### [TEXT PROVIDED]
※ ※ ※

History of the Highland Games Athletic Events

Scottish men have tested their strength against each other at Highland gatherings for centuries. King Malcolm Ceanmore, who began his reign in 1057, is credited with initiating crude forms of today’s Scottish Highland Games’ athletic competitions as a means of improving the abilities of his military. While the games had become festive occasions by the sixteenth century, they were still seen as a way for kings and chiefs to choose the best men for their retinues.

The equipment currently used for the Highland Games has evolved from items locally available to the early Scotsman. A blacksmith’s hammer or a mell for driving fence posts, has become the 22 pound hammer. Woodsmen produced the caber (gaelic for “tree”) for their own event. Thrown for height and distance were 56 pound and 28 pound – weights (4-stone & 2-stone weights). Tossing a sheaf with a pitchfork likely emerged from the agricultural regions. A rounded riverbed stone made the ideal “clachneart” and still does today.

Today’s Scottish Highland Games athlete combines strength, skill and endurance to compete in these time-honored events. The athletes typically compete in all 7 Heavy events in one day. In the spirit of the affable Scot, these competitors combine the attributes of the athlete with the fellowship of clansmen to promote and perpetuate the heart of the Scottish festival, The Highland Games.

The Caber Toss

A centerpiece of the modern Highland Games, the caber toss requires strength, balance and timing. The caber is a tapered log approximately 16 to 20 feet long and weighing 60 to 140 pounds for men. (These weights and measures vary at different games depending on the field of athletes and the terrain.) The athlete hoists the caber and folds his or her hands under the end while cradling it against the shoulder. Gaining the balance of the upright caber, s/he will run briefly with it to gain momentum for the toss. Followed by field judges, the competitor heaves the caber up and over to ground its heavy end and let it fall forward. The field judge will ascribe a “score” to the toss. If the caber is “turned” it will be scored with its landing position relative to the face of a giant clock. 12:00 being a perfect score. If the caber doesn’t tum over, it is scored by the degree it rose from the ground.

The Clachneart or “Stone”

※ ※ ※

### [DATA PROVIDED]
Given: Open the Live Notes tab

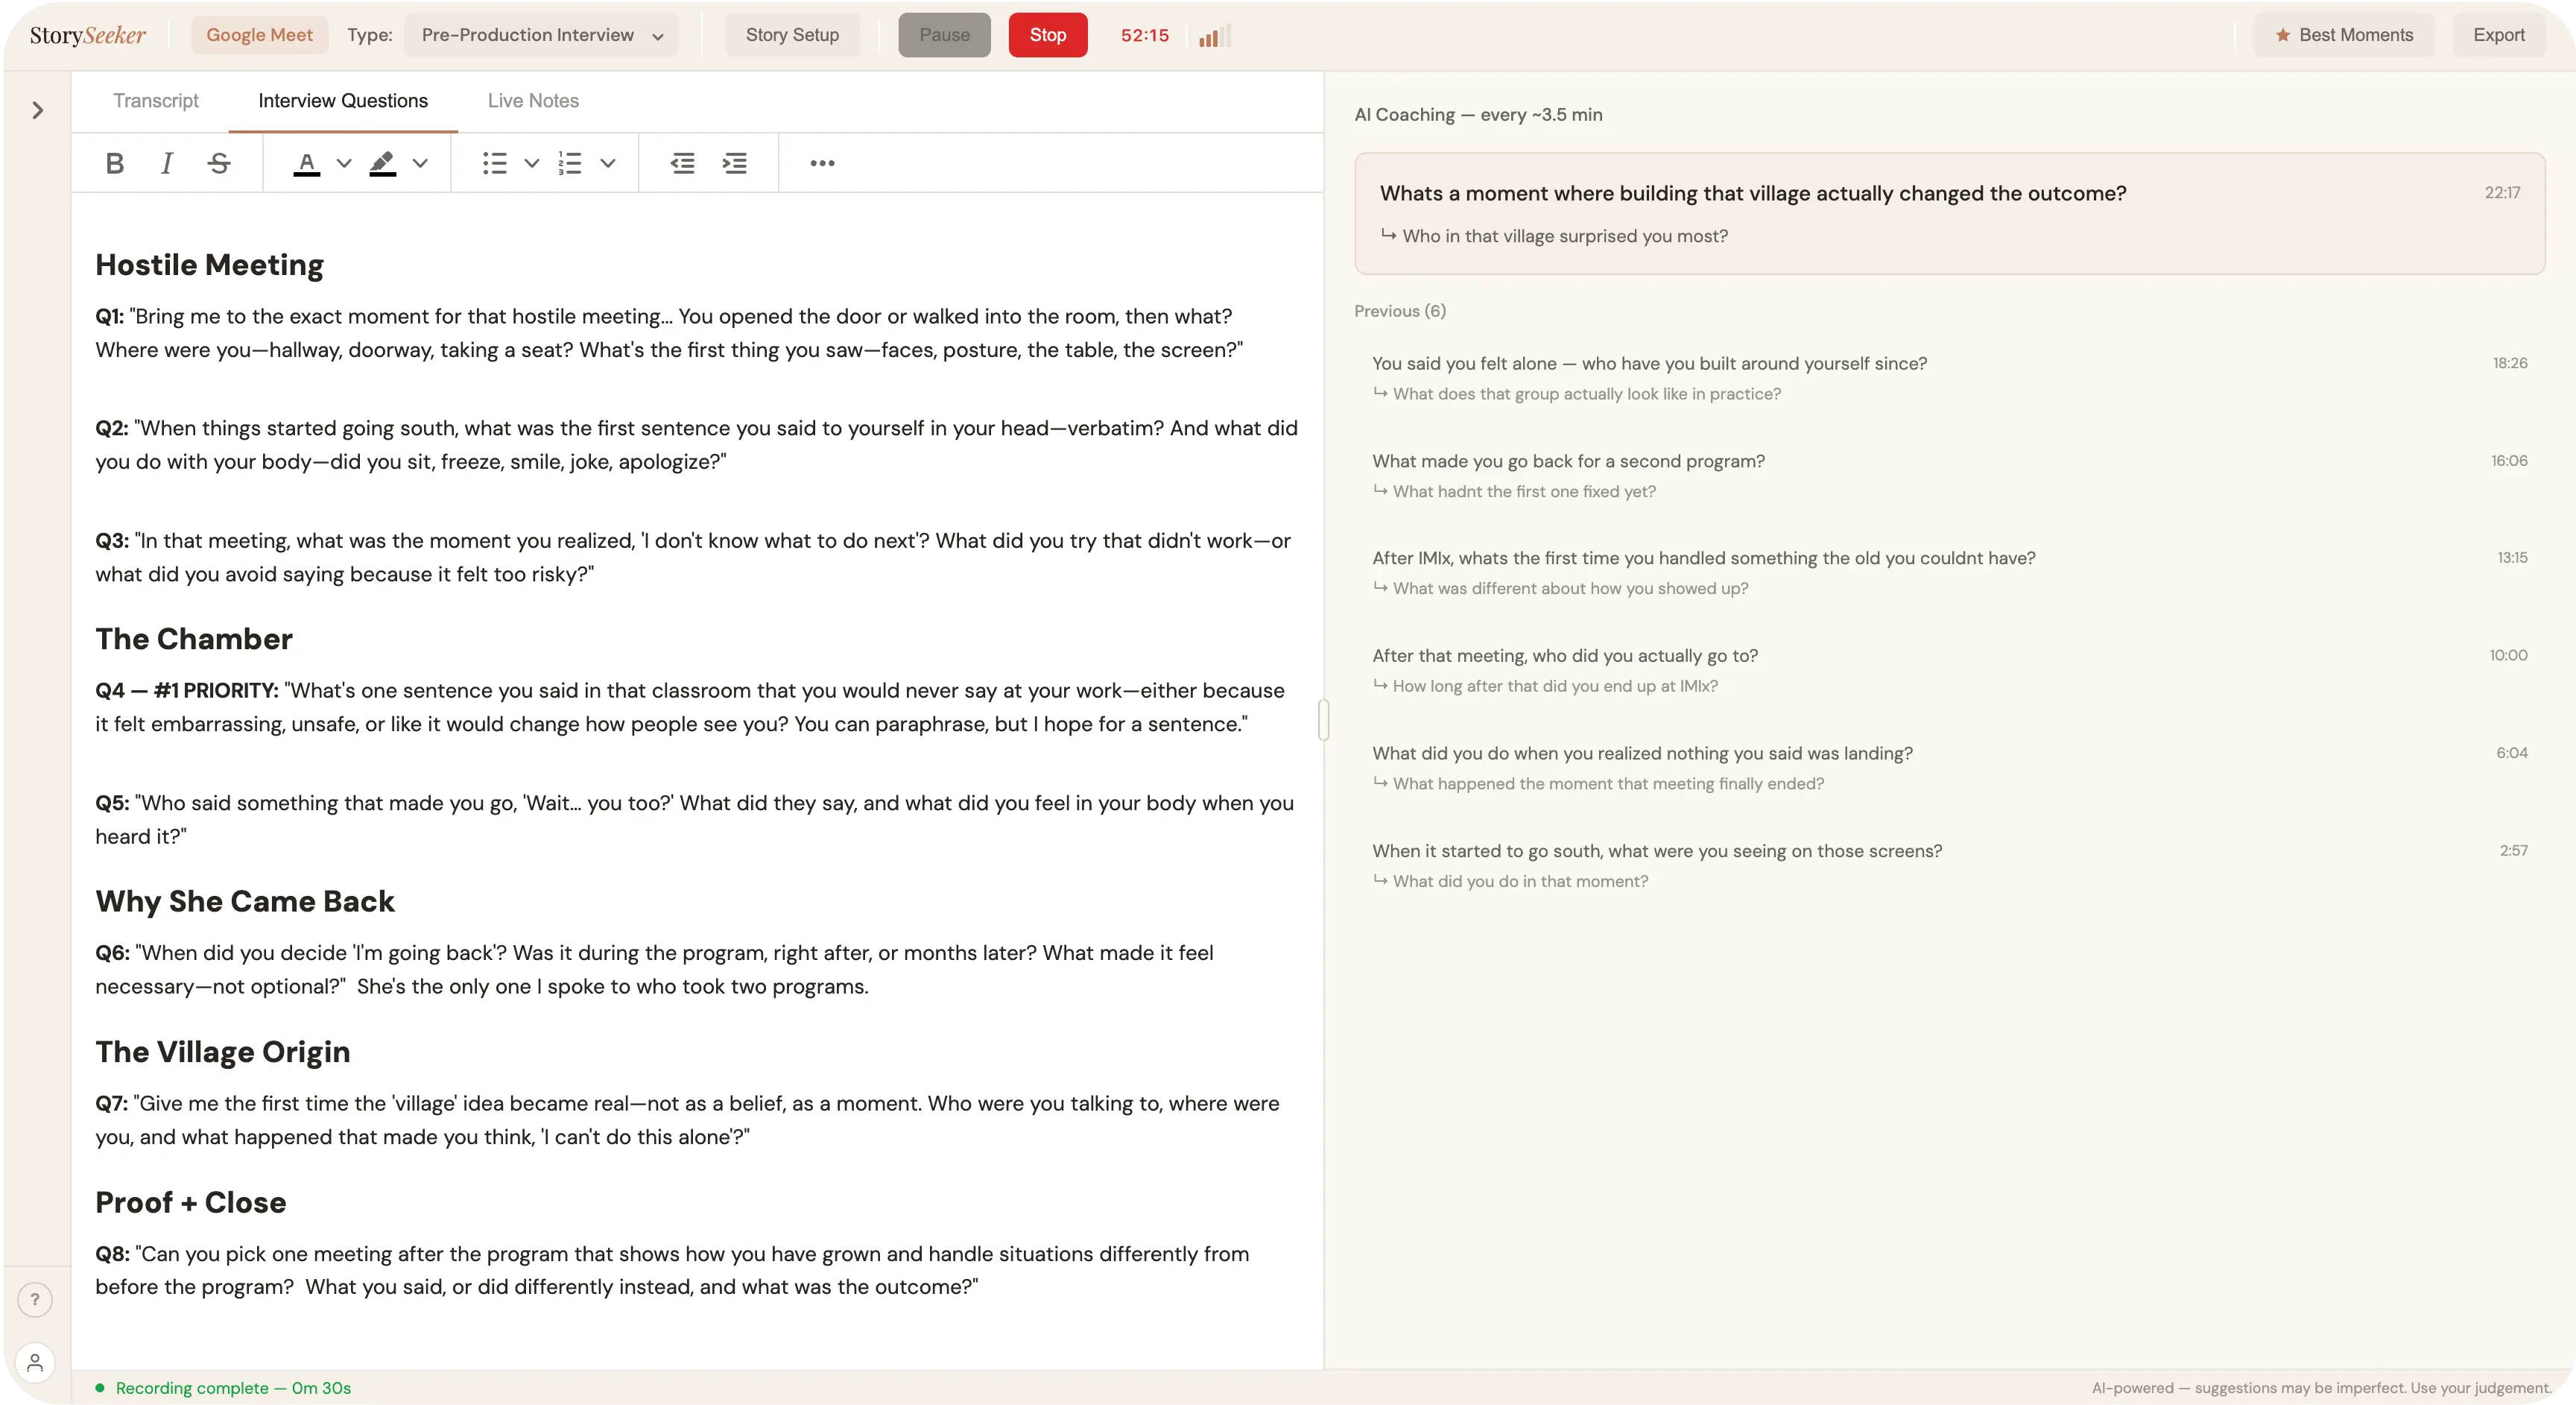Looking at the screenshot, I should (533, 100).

※ ※ ※

### [CHALLENGE]
Return the stretch of the Highland Games history from "Today’s Scottish Highland Games athlete" through "The Highland Games.", copied word for word.

### [ANSWER BELOW]
Today’s Scottish Highland Games athlete combines strength, skill and endurance to compete in these time-honored events. The athletes typically compete in all 7 Heavy events in one day. In the spirit of the affable Scot, these competitors combine the attributes of the athlete with the fellowship of clansmen to promote and perpetuate the heart of the Scottish festival, The Highland Games.